Richard Cory was “clean favored, imperially slim.” He “glittered when he walked.”

“In fine,” Robinson wrote, “we thought that he was everything to make us wish that we were in his place.”

But there was more to Richard Cory than everyone knew. He battled demons of some kind, but he had a skillful way of keeping that hidden from everyone else. When he met his ultimate demise it was clearly a shock.

Cory was so good at hiding his problems, that “on we worked, and waited for the light, and went without the meat, and cursed the bread.”

So why all this talk about a poem?

All of us, if we think about it, know a Richard Cory. We see people who, from all we can discern, have their act together. They have a good job. They are handsome or pretty. They have a nice home or they volunteer for everything that comes along. Whatever measure we use to define success, it seems there’s a person who has checked all those boxes.

But you can be sure, not everything is perfect. We all have struggles. We all face challenges or problems. Not all of them, of course, lead us to the kind of ending Richard Cory suffered – and that’s a good thing. Still, it’s worth understanding that the perfect life probably doesn’t exist, at least here on earth.

So, to add one more thing to all our to-do lists, it seems like it’s important that we pay close attention to our friends. Listen to the things they say. Be aware of the things they don’t say. Let them know they can talk with you about the things that trouble them. And, prove, through our actions, that we can be discreet when someone confides in us.

Being a good friend is about so much more than companionship during fun times. It’s a responsibility that means being available even in the hard times – especially in the hard times.

Anyone who has struggled through the death of a loved one has probably had the experience of seeing friends drift away, even if only temporarily. It’s not that those friends don’t want to be supportive. It’s more a case of not knowing how. We can’t all be psychologists and we can’t all know the right thing to say in times like that. Sometimes, when a friendship gets deep enough, though, people in despair can feel comfortable reaching out to those friends to ask for help or support. The really good friend will always respond in the affirmative.

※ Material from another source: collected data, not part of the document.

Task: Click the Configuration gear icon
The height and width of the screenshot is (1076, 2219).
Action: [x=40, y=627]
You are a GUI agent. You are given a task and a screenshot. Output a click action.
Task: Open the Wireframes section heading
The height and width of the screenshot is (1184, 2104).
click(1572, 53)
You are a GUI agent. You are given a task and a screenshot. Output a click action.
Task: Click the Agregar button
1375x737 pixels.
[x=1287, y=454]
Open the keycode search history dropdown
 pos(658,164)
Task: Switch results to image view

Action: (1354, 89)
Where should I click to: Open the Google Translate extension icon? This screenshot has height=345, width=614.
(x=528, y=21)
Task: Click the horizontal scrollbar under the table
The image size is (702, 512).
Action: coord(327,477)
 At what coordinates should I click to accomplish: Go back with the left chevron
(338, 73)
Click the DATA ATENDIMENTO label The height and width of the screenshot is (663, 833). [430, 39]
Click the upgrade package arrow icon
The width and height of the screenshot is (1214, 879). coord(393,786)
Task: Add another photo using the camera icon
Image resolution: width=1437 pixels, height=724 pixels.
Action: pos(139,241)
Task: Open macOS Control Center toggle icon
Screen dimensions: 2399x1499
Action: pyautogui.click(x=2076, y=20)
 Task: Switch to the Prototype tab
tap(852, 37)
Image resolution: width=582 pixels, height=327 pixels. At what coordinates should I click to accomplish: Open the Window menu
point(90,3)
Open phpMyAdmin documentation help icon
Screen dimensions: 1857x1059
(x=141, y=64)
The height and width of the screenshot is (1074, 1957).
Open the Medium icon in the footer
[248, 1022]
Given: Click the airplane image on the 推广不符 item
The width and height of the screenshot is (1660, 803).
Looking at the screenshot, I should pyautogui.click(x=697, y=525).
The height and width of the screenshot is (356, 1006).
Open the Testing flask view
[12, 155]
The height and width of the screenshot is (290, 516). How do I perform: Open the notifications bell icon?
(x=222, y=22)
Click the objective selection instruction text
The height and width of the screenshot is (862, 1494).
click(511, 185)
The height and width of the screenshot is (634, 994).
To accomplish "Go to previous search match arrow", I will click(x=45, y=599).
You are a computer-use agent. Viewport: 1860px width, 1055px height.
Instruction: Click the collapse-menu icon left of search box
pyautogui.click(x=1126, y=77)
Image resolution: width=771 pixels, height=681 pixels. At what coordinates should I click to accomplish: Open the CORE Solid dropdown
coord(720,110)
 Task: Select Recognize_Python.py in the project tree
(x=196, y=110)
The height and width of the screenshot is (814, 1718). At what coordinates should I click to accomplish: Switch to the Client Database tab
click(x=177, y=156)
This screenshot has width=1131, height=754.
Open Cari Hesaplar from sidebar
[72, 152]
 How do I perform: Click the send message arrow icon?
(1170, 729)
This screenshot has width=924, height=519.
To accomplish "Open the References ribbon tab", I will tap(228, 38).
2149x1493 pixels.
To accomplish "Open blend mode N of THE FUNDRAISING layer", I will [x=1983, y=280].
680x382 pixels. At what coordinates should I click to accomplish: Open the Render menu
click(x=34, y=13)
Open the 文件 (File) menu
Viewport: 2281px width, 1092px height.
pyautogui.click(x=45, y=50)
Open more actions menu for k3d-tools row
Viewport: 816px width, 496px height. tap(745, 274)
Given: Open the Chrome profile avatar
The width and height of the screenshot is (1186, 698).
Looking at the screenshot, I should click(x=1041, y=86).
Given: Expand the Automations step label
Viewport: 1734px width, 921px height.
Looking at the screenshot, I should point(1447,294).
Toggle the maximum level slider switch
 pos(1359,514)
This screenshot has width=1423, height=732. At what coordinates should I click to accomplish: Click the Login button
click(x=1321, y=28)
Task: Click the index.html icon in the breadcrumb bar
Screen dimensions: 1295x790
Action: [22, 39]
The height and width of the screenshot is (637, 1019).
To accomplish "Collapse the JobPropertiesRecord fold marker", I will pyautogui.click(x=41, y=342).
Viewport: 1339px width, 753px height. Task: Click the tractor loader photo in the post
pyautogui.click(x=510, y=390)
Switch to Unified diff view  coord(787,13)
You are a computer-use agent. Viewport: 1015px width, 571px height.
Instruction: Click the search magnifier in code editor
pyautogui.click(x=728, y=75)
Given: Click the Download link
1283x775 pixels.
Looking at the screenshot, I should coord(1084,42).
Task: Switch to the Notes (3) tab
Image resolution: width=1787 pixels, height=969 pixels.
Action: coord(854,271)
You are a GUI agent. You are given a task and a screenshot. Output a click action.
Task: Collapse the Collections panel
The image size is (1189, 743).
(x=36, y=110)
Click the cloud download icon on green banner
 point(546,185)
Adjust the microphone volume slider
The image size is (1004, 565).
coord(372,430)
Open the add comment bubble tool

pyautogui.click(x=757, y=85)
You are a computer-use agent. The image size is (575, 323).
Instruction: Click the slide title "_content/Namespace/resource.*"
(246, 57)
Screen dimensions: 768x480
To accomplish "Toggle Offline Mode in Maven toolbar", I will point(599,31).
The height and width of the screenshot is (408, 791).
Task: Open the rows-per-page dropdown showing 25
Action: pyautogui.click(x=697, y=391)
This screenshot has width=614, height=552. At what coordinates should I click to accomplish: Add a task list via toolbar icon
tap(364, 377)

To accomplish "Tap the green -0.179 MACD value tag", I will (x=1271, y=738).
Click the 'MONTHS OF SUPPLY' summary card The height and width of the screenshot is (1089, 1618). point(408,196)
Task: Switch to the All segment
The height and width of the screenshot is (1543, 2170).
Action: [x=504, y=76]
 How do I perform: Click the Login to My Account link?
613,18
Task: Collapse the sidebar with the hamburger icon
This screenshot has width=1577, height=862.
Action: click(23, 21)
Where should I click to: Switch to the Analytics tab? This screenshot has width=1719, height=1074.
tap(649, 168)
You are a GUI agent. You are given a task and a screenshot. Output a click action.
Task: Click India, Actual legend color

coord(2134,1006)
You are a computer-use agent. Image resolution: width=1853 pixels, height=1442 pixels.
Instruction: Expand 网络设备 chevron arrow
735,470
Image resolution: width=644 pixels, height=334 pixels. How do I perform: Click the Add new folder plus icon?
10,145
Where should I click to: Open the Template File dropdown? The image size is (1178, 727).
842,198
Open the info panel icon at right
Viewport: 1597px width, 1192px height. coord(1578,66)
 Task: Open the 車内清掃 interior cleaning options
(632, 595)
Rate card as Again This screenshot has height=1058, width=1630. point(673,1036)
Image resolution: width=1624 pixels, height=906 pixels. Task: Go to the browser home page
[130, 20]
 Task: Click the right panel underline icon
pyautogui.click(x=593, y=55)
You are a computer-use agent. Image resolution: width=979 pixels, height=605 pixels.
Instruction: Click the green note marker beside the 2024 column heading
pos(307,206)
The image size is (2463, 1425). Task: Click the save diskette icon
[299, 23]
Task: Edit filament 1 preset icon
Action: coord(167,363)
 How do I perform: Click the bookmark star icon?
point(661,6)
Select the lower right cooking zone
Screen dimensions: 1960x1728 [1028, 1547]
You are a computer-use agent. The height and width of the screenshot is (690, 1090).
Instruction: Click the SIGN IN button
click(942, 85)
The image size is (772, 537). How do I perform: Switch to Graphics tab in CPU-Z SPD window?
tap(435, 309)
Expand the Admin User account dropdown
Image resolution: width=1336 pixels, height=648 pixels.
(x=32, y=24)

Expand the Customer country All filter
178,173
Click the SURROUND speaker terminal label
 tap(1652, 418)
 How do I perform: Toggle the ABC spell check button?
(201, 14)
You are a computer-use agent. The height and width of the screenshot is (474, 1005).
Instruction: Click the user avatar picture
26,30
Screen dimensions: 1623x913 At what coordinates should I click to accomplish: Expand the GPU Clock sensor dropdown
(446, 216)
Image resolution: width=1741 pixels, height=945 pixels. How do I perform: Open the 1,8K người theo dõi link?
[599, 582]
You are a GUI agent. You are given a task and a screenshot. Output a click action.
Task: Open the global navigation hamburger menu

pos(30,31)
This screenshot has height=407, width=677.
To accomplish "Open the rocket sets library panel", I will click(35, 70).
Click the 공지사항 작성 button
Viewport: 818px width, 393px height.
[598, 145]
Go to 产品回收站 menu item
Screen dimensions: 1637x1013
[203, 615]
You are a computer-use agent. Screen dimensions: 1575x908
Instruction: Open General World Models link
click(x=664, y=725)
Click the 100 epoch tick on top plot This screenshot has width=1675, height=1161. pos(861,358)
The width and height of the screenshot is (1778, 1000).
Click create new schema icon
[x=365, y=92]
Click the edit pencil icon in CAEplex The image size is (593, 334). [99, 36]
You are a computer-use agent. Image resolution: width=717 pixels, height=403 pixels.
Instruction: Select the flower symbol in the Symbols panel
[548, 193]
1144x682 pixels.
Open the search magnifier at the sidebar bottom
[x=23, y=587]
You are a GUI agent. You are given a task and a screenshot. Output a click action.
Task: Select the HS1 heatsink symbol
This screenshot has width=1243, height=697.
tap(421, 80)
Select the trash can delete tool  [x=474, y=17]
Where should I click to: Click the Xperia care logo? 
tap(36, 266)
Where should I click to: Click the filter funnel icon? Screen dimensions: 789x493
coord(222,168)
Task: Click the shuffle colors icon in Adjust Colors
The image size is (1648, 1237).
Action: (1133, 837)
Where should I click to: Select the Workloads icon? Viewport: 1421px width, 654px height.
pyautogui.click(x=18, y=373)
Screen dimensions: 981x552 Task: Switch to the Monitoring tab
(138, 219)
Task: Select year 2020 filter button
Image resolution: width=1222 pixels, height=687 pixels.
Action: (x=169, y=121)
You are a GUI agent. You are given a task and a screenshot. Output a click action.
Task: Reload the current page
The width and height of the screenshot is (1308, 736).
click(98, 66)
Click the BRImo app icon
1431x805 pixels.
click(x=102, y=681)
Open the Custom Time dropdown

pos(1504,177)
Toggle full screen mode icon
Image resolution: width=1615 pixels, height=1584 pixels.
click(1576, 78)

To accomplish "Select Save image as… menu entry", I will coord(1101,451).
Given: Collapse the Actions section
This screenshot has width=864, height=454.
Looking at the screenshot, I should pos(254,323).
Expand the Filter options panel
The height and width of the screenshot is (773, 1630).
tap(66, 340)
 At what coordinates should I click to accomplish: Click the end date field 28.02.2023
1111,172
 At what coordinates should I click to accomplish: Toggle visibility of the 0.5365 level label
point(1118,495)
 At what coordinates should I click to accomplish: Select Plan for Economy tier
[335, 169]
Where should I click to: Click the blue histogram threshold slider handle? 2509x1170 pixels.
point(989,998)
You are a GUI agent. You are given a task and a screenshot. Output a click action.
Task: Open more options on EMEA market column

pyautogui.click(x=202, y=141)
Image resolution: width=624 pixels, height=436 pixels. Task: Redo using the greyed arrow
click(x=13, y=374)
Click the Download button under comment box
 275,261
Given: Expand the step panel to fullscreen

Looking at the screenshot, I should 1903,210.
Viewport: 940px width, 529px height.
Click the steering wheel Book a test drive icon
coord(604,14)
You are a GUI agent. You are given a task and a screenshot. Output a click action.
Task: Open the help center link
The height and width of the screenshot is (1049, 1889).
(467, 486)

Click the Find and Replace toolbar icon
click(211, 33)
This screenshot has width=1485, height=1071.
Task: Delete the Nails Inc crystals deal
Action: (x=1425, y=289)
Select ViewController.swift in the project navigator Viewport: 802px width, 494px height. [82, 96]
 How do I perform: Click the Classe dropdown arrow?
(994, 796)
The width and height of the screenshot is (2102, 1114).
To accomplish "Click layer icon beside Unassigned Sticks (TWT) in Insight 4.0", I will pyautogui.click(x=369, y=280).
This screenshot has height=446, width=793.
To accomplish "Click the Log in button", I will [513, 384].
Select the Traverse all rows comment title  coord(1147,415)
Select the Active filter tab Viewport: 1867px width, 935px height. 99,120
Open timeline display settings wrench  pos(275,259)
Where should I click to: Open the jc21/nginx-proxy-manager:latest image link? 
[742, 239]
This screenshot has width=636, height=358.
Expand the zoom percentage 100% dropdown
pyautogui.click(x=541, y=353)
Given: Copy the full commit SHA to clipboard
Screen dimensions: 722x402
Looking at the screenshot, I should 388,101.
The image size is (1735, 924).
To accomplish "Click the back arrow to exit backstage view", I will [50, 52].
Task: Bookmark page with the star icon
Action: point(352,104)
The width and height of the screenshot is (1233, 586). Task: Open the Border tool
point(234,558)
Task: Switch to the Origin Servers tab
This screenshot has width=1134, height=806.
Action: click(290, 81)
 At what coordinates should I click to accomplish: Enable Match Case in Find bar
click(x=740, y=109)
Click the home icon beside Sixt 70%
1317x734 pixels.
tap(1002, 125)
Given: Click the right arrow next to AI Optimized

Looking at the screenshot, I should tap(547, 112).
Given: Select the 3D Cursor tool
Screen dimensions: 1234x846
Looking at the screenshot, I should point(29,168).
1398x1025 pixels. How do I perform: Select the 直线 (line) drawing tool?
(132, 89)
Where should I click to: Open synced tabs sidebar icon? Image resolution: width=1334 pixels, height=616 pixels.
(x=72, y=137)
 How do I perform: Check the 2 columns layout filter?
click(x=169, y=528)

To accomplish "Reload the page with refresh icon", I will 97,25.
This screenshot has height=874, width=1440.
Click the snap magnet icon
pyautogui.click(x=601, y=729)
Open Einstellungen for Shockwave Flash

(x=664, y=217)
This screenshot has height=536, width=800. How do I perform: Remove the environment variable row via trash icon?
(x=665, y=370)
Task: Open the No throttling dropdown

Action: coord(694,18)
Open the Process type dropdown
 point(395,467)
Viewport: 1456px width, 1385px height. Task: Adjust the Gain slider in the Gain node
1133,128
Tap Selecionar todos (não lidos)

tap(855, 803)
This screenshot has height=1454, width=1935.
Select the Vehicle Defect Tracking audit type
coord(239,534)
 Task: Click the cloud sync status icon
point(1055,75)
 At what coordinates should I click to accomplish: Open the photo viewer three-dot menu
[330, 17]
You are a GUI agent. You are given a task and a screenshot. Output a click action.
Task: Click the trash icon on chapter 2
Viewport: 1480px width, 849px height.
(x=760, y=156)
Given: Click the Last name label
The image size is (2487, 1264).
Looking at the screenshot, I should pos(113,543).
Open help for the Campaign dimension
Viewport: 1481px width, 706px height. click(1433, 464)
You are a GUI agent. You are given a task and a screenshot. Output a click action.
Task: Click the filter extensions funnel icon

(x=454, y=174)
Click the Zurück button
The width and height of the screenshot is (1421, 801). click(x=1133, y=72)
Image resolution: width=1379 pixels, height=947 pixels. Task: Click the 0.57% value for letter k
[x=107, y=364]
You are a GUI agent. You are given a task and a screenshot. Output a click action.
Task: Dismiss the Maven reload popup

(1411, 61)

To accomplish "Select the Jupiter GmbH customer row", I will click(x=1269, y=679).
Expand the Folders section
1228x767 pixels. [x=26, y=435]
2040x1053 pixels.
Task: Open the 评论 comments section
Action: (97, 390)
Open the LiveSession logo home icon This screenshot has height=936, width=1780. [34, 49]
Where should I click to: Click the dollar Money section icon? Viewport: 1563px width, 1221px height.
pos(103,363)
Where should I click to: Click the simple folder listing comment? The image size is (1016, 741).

Relationships are complex things. The relationships with have with co-workers are different than those we have with family, or with the people we grew up with from childhood. For those relationships that mean the most to us, it’s important that we invest ourselves into them in every way we can.

If we don’t, we could end up with a friend like Richard Cory, who “one calm summer night, went home and put a bullet through his head.”